Monday, November 19

Books aren't dead. Neither are e-books the Next Big Thing

I don't think Amazon's Kindle is going to change the book world, though I hope I'm wrong.

I can see that the world would be a better place if there were no more printed books leaving forests denuded, taking up retail shelving, needing to be resold, recycled or worse once you've read them.

I concede that the Kindle is a major step forward in e-book tech, featuring better screen, easier nav, longer battery life and more storage at a lower price than ever before.

Two reasons why I don't think it will be successful:

1. It doesn't solve a problem for the consumer; and
2. It confuses the medium with the media.

It solves problems, but Amazon's problems, not the consumer's. The consumer does not have a problem. People don't walk out of book stores complaining about how unpleasant it is to quietly browse for a while. Nobody throws a book down in disgust and cries, "I just can't deal with the resolution of this typesetting on this paperstock!" and very few of us complain about the price of books (at least, not those of us who might be able to afford an Amazon Kindle.)

The Kindle, and the Sony e-book gadget and all the others are lovely showcases for the latest technology, but they confuse the medium with the media.

The media (the information, the narrative, the opinion, the pictures, ideas and all the rest of it) absolutely do not need to be on something that looks and works like a book (the media) to find an audience.

Modern authors know this from publishing their books online and by writing blogs. The music industry has known this for the past five years or so as they've seen their media transfer from one medium (CD) to another (.MP3) so fast that it's almost killed their industry.
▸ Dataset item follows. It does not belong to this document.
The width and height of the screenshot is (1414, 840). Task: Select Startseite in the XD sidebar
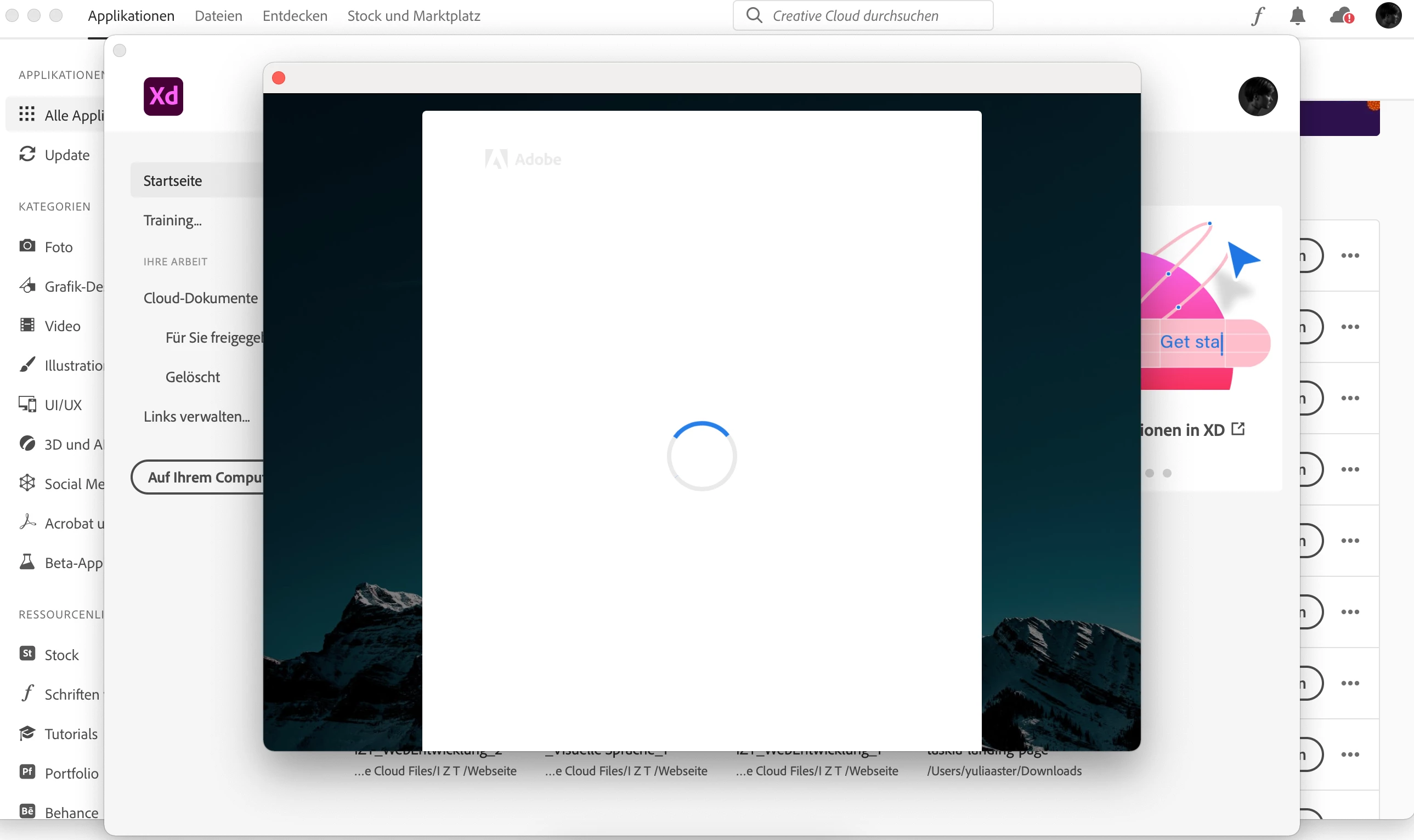(x=173, y=180)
But now the music industry is starting to adapt, and is realising this is their biggest opportunity since the invention of radio.

The "word industry" (for want of a better name for it since it's not just a book publishing industry - that again confuses media with medium) just needs to learn not to confuse media with medium and it will stop wasting time with ebook readers and sell large numbers of words... some of them very long indeed!

The only issues the consumer complains about are the very issues that are created by the word industry itself trying to maintain its exclusive control of the creation, distribution and sale of word-based works. The Kindle is mainly an attempt to wrest control from the book publishers and their retail distribution networks and hand it straight to Jeff Bezos.